# Lanterns



## Bone Dancer (Oct 7, 2005)

I was at the dollar store today (Family Dollar) and seen old fashion lanterns for $2.50. They stand about 12 inches tall and look like the old railroad lanterns. They use regular lamp fuel but you could hack them with LED's if you wanted.
I used them last year with my skelly arm ground breaker lights for the walkway. See album 2008









Shown here with the glass globes removed for painting to appear old and rusty


----------



## Spookineer (Aug 20, 2006)

Thanks for the tip. I just paid twice that for the same ones at Wallyworld a few days ago. I can always use more.


----------



## Bone Dancer (Oct 7, 2005)

Sorry about that Spook. These lanterns seem to be a standard summer stock item for the dollar store. They get them in cases of 12, but only a limited number and for just the summer. So if they run out it will be next year before they get them back in.


----------



## RoxyBlue (Oct 6, 2008)

I really like the look of these lamps. They're a great addition to a graveyard set up.


----------



## Bone Dancer (Oct 7, 2005)

Thanks Roxy, I use two shades of brown and a dusting of black to kill the shine and make smoke stains.


----------



## Lady Nyxie (Aug 30, 2006)

Great paint job.


----------



## GrimleeFeindish (Jan 23, 2009)

nice find, got to see if I can find some. Thanks.


----------



## zombiehorror (Apr 7, 2009)

Checked these out at Wally World the other day for twice the price, glad I didn't buy! Will have to check some Family Dollars. Great paint job on those by the way.


----------



## Nyxy (Jan 4, 2009)

Those look Great.


----------



## scream1973 (Dec 23, 2007)

Of course we dont get these bargins in canada.. cheapest i have found them is $5 and change a piece on sale..


----------



## MotelSixx (Sep 27, 2008)

Just picked up six from the local Family Dollar. they were priced $3 Each. My store had a box that was case cut with 12 lanterns as well with only 3 colors : red - silver - green. I bought 3 silver and 3 red. they are 11" tall 'railroad lantern' and like BD said, they do operate on kerosene, lamp oil, or citronella. money well spent, I'll probably go tp other FD stores for more tomorrow


----------



## Spooky1 (Aug 25, 2008)

Dang, I pick up a red lantern like that at a local grocery store and paid $9.99. I've been had. Oh well, I still like the lantern.


----------



## Bone Dancer (Oct 7, 2005)

Remember, this is a summer item for them, when they are gone, there gone. My local family dollar store ran out before July. And also if you plan on using fuel in them check for leaks. I had one or two out of the 12 i got. Not bad for a cheap lantern, but do check just to make sure. I just put the battery operated voltives I got from Walgreens in the leakers and they did ok just for the effect but not as a good light source.


----------



## beelce (Jul 21, 2007)

Hey BoneDancer...Those do look nice, great price too...I paid $5 for these at Walmart....then I sprayed them with Krylon H2o, and about 40% of the new color washed off in a rain storm the first year I put them out. I used $1 corded night light and converted all to A/C.


----------



## Just Whisper (Jan 19, 2009)

Thanks. That's a great deal. 

Note to self: Go to FD tomorrow and buy more lanterns.


----------



## Bone Dancer (Oct 7, 2005)

beelce said:


> Hey BoneDancer...Those do look nice, great price too...I paid $5 for these at Walmart....then I sprayed them with Krylon H2o, and about 40% of the new color washed off in a rain storm the first year I put them out. I used $1 corded night light and converted all to A/C.

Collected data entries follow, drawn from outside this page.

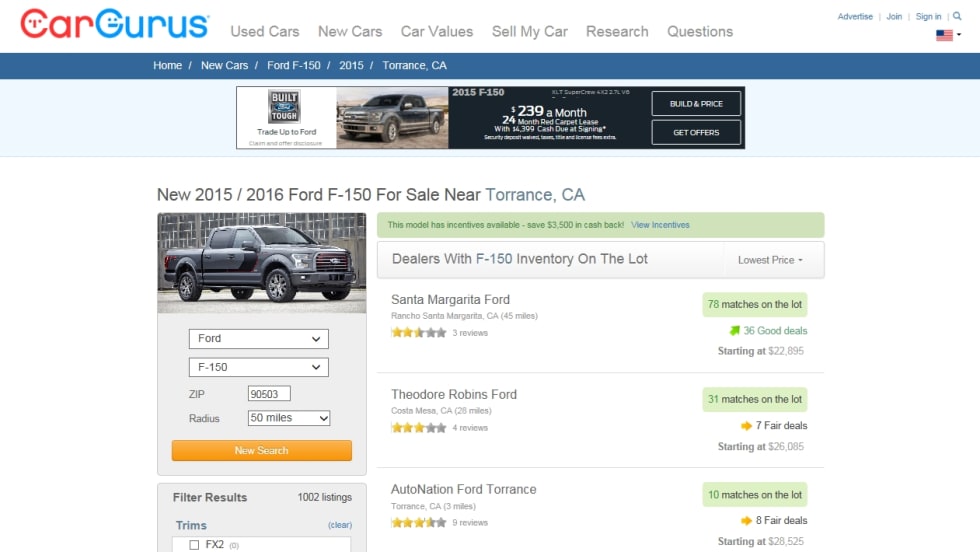The height and width of the screenshot is (552, 980).
Task: Click the ZIP code input field
Action: (x=269, y=394)
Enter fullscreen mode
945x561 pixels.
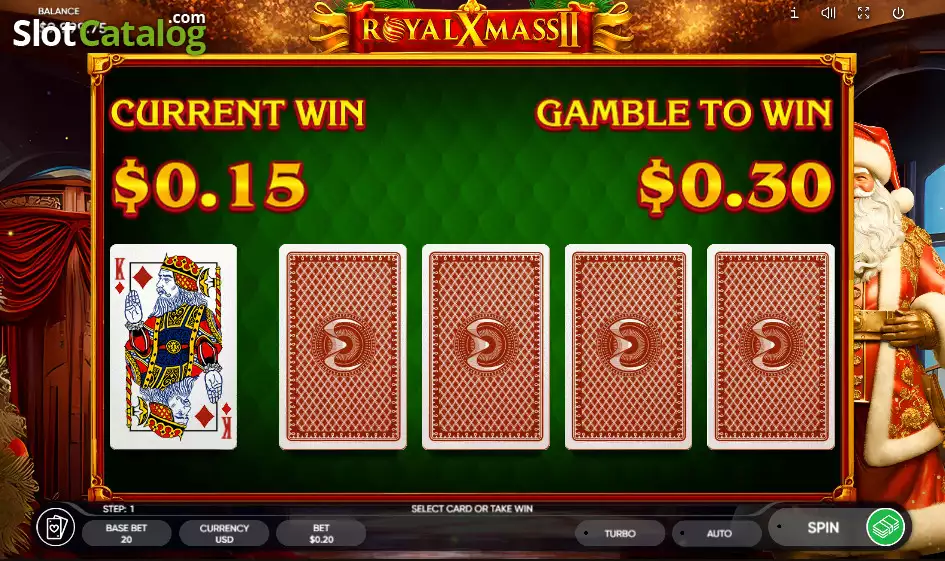pyautogui.click(x=864, y=13)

Thanks BeeIce. Well krylon H2O is water based paint not an oil like most spray enamels are. I can see it might wash off a bit. I just use the cheap spray enamel I get at ACE Hardware ($3) or the dollar store ($1 or $2). I like the corded night light idea. Did you find a C7 size flame flicker bulb to use in them?


----------



## beelce (Jul 21, 2007)

Yep got c7 flicker bulbs at walmart for $1 each....DON'T wast your money on these cheap flicker bulbs....they only have about 10 hrs of burn time, then they burn out. I have switched to clear/amber c7 ....looks great in my deep dark woods. I just set them on the ground to light the paths


----------



## kprimm (Mar 14, 2009)

Those lanterns are very nice, i may have to egt off here and go look at my fd, it's right across the street from me.


----------



## Bone Dancer (Oct 7, 2005)

beelce said:


> Yep got c7 flicker bulbs at walmart for $1 each....DON'T wast your money on these cheap flicker bulbs....they only have about 10 hrs of burn time, then they burn out. I have switched to clear/amber c7 ....looks great in my deep dark woods. I just set them on the ground to light the paths


Thanks for the heads up on the flicker bulbs. I been thinking of getting them.


----------



## hpropman (Jul 27, 2008)

thanks for the heads up


----------



## IMU (Apr 8, 2009)

WOW, nice find. I went to a couple Family Dollar Stores over the weekend but no lanterns to be found.


----------



## Bone Dancer (Oct 7, 2005)

IMU said:


> WOW, nice find. I went to a couple Family Dollar Stores over the weekend but no lanterns to be found.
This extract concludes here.